Queda do preço do petróleo fragiliza Hugo Chávez

Le Monde
Marie Delcas
Em Bogotá
Boas novas para os americanos que tremem de frio: a Venezuela continuará a lhes abastecer de combustível para calefação grátis, ou quase. O diretor da Citgo, filial americana da empresa Petróleos de Venezuela (PDVSA), Alejandro Granados, anunciou na quarta-feira dia 7 de janeiro, em Boston, a retomada da entrega de combustível subsidiado com destino aos lares americanos desprovidos. Dois dias antes, a Citizens Energy Corporation, que garante a distribuição desse combustível a preço baixo, havia anunciado a suspensão do programa.

"A Citgo informou recentemente que a queda dos preços do petróleo e a crise econômica mundial a forçaram a rever seus programas sociais, incluindo a entrega de combustível de calefação a centenas de milhares de lares americanos de baixa renda", explicou o presidente da Citizens Energy, o antigo deputado democrata Joseph Kennedy.

Instaurado em 2005, após a passagem destruidora do furacão Katrina, esse programa de "auxílio humanitário" era a zombaria do presidente venezuelano Hugo Chávez ao seu homólogo americano George Bush. Segundo a Citizens Energy, ele beneficiou em 2008 mais de 200 mil famílias. E custou à Venezuela mais de US$ 100 milhões por ano.

O barril em torno de 25 euros

Kennedy relatou que Chávez "interveio diretamente" para manter suas entregas. O filho do falecido senador Robert Kennedy vê ali "uma mensagem clara e direta do presidente Chávez e de seu desejo de reforçar as relações entre seu país e os Estados Unidos, agora que um novo governo se prepara para assumir". Granados destacou o "grande esforço" que a manutenção do programa significa para a Citgo, uma vez que a crise arrebata a plena força a indústria petrolífera.

Quinto maior exportador mundial do produto não-refinado, a Venezuela acusa de fato o golpe. O petróleo venezuelano que, em julho de 2008, exibia-se a US$ 130 o barril, é vendido hoje a US$ 35 (quase 25 euros), após ter degringolado para US$ 27 no final de 2008. "O preço do petróleo aumentará e deve se estabilizar", garantiu na segunda-feira Chávez, que confia na Organização dos Países Exportadores de Petróleo (OPEP) e na sua aliada russa para retomar o prumo. Com reservas avaliadas entre US$ 60 a 70 milhões, a Venezuela dispõe de uma margem de manobra.
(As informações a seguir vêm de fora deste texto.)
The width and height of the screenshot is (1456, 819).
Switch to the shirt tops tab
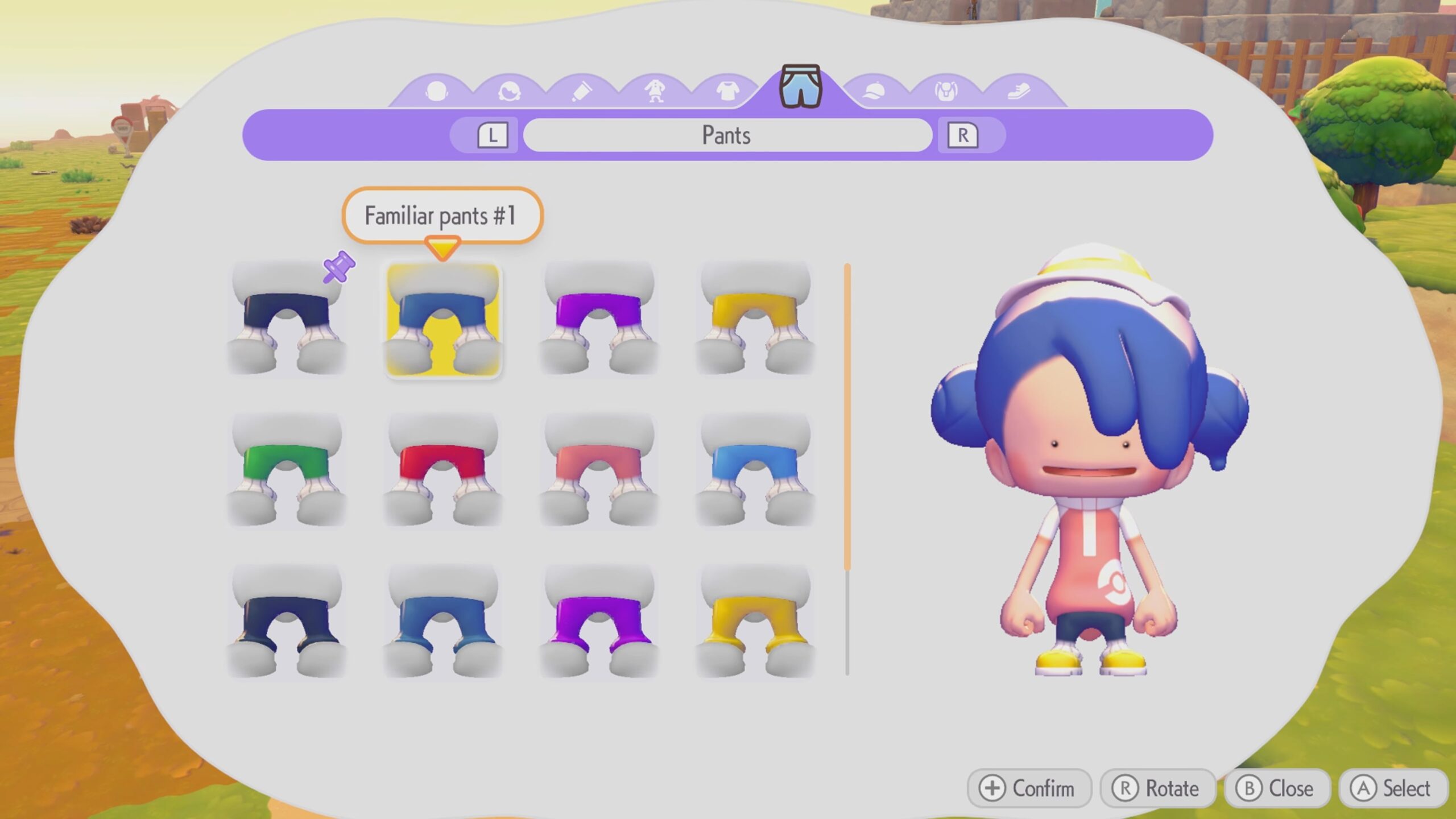click(x=727, y=91)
De qualquer forma, a queda do câmbio do petróleo ameaça a longo prazo os programas sociais instituídos por Chávez e sua ambiciosa diplomacia. Dez anos de "revolução bolivarista" fracassaram em reduzir a dependência em relação ao petróleo. O produto cru representa a metade das receitas do Estado e mais de 90% das exportações. É ele que financia os médicos cubanos, as universidades populares, os supermercados subsidiados e os programas de cooperação com Cuba e a Bolívia.

Para seus críticos, Chávez garante que "a revolução prosseguirá sua marcha mesmo se o barril chegar a custar zero dólar". Não impede que a hora seja de economias. O governo venezuelano acaba de apertar ainda mais o controle de câmbios, reduzindo pela metade o montante anual das divisas autorizadas aos particulares. Os viajantes venezuelanos, que poderiam sacar até US$ 5 mil por ano com seus cartões de crédito, não poderão obter mais do que US$ 2,5 mil.

Os observadores julgam, assim mesmo, que o governo deveria se poupar de medidas mais drásticas, afim de não comprometer os resultados do próximo referendo constitucional, que poderia permitir ao chefe de Estado de se representar indefinidamente.